QUOTED PASSAGE:

Microbiological and Chemical Exposure Assessment
Research In Action
Development of saliva-based exposure assays for detecting exposure to waterborne pathogens
Microbes (like viruses, bacteria, and parasites) in drinking and recreational water can cause illness in humans. Identifying which specific pathogens we are exposed to can be very challenging because many types of pathogens can be found in water and many pathogens have similar symptoms. In order to understand the risks associated with waterborne pathogens an assessment is needed to determine if there has been human exposure to specific pathogens. Traditionally, methods to measure exposure have relied on serological assessments. These are expensive and invasive approaches requiring that blood samples be collected and tested for antibodies against the pathogens in question. There is a need for analytical methods that are less invasive, cost effective, rapid, allow for high throughput analysis, and can simultaneously measure exposure to multiple pathogens.
EPA scientists have developed a simple way to measure human exposure to waterborne pathogens. Using swabs of saliva, which can be collected quickly and non-invasively, scientists can look for specific antibodies created by the immune system in response to exposure from certain microbes. Using this new method, scientists can collect, store, and measure these antibodies using a high throughput multiplex immunoassay.

SOURCE INFORMATION:

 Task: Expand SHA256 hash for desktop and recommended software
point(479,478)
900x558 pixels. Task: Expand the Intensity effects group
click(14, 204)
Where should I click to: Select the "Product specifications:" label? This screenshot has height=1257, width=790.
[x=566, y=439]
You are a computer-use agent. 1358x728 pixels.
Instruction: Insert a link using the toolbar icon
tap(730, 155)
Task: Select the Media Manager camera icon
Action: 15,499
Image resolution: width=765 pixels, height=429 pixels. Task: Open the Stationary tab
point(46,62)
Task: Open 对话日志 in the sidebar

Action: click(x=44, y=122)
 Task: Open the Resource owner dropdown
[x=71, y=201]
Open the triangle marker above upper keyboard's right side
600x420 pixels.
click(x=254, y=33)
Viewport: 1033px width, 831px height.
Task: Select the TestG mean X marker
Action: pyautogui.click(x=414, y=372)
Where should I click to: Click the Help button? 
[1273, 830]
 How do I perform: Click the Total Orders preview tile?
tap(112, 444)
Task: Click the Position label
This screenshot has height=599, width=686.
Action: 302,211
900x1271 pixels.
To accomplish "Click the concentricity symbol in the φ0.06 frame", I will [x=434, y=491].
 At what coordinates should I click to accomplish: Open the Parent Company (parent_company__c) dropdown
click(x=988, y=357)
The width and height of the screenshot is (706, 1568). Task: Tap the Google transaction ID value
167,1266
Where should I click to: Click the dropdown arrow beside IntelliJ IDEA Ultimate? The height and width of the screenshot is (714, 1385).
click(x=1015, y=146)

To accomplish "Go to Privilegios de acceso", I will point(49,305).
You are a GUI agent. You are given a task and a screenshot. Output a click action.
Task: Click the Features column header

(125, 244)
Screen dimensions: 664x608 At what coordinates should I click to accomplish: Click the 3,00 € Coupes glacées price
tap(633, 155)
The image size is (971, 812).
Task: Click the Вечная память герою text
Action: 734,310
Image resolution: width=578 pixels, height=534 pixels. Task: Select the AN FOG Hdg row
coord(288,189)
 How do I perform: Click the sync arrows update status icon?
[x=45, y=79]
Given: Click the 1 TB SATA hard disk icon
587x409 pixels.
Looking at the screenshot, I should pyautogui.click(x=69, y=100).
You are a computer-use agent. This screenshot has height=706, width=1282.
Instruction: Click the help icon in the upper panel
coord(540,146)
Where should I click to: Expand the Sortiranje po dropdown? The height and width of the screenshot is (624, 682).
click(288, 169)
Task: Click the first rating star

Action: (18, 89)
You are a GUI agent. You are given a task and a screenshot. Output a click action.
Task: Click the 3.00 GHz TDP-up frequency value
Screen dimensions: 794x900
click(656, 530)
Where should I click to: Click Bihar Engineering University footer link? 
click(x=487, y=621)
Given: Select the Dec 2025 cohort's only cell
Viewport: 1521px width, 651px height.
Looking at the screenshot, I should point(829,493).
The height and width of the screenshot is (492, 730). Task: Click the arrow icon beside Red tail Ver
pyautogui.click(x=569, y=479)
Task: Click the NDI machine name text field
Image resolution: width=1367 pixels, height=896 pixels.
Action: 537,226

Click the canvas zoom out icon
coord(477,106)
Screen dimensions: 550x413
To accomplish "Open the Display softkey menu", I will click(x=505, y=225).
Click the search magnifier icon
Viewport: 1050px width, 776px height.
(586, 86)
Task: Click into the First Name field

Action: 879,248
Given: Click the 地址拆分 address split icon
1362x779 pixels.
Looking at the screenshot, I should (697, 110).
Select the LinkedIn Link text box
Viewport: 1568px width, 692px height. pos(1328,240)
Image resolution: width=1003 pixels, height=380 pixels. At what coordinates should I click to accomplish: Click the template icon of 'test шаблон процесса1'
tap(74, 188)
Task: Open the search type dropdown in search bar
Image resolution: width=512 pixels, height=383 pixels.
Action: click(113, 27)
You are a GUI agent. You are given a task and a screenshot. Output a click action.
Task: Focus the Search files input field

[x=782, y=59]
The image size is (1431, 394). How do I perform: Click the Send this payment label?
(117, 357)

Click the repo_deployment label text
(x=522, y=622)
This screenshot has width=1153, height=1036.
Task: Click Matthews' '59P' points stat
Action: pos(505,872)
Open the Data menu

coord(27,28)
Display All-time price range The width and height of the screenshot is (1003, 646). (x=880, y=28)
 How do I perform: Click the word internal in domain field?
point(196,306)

COMPLETE THE FOLLOWING:
1. Answer these questions from the text on saliva-based exposure assays:
(a) Which three kinds of microbes does the text name as examples?
(b) What must be collected for traditional serological assessments?
(c) What type of assay do EPA scientists use to measure the antibodies?
2. Rewrite the part of the text on saliva-based exposure assays that opens with the words "EPA scientists have" and closes with "throughput multiplex immunoassay.", replacing "swabs" with "samples".
3. Write what follows the final sentence of the text on saliva-based exposure assays.

ANSWERS GIVEN:
1.
(a) Viruses, bacteria, and parasites.
(b) Blood samples.
(c) A high throughput multiplex immunoassay.

2.
EPA scientists have developed a simple way to measure human exposure to waterborne pathogens. Using samples of saliva, which can be collected quickly and non-invasively, scientists can look for specific antibodies created by the immune system in response to exposure from certain microbes. Using this new method, scientists can collect, store, and measure these antibodies using a high throughput multiplex immunoassay.

3.
Result and Impact
This new saliva-based method gives scientists the ability to accurately measure a person’s actual exposure to waterborne pathogens and to understand the relationship between the pathogen concentrations measured in water samples, illness rates, and human exposures. Further, this method enhances epidemiological studies by providing measurements of exposure, and can show decision makers which waterborne pathogens present the greatest risk and how different water management strategies affect the health of communities.
Griffin, S. M., I. M. Chen, et al. (2011). "Development of a multiplex microsphere immunoassay for the quantitation of salivary antibody responses to selected waterborne pathogens." J Immunol Methods 364(1-2): 83-93.